Ayah Branden sedang menanti ajal akibat penyakit kanker di usia 50-an. Branden mengajak kedua orang tuanya untuk tinggal bersamanya agar ia dapat membantu merawat mereka. Ayahnya menyukai daerah tropis, tetapi sudah tidak mampu bepergian jauh. Branden pun melakukan penyesuaian dengan kreativitasnya. Ia membuat kolam kecil di belakang rumahnya, mengisinya dengan ikan, dan memasang air terjun yang mengalir di antara bebatuan. Ia mendatangkan pasir pantai, menambahkan pohon pisang, lampu penerangan, obor hias, serta membangun kanopi peneduh. Sang ayah dapat menghabiskan hari-hari terakhir hidupnya menikmati “pulau surga” di halaman belakang rumah.

Tindakan Branden mencerminkan keharmonisan hubungan antara orang tua dan anak yang digambarkan dalam Keluaran 20. Dalam bagian ini, Allah melalui Musa memerintahkan bangsa Israel: “Hormatilah ayahmu dan ibumu, supaya lanjut umurmu di tanah yang diberikan Tuhan, Allahmu, kepadamu” (Kel. 20:12). Amanat ini berakar dari perintah untuk mengasihi dan menghormati Bapa Surgawi kita (ay. 3-8), dan menjembatani bagian tersebut dengan lima perintah terakhir, yang mengajarkan kita bagaimana mengasihi dan menghormati sesama manusia. Jangan membunuh, jangan berzina, jangan mencuri, jangan berdusta, dan jangan mengingini milik orang lain (ay. 12-17).
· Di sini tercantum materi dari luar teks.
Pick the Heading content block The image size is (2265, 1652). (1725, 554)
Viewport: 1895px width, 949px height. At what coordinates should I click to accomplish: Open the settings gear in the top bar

Sebagian orang mungkin mudah memberikan penghormatan kepada orang tua. Di sisi lain, sebagian mungkin merasa sangat sulit melakukannya. Sudah terlalu banyak luka dan prasangka, luka-luka lama yang tidak kunjung sembuh. Namun, kita dapat menyerahkan semuanya kepada Allah Bapa yang memahami segala kepedihan kita. Dia akan memampukan kita untuk hidup di dalam kasih-Nya.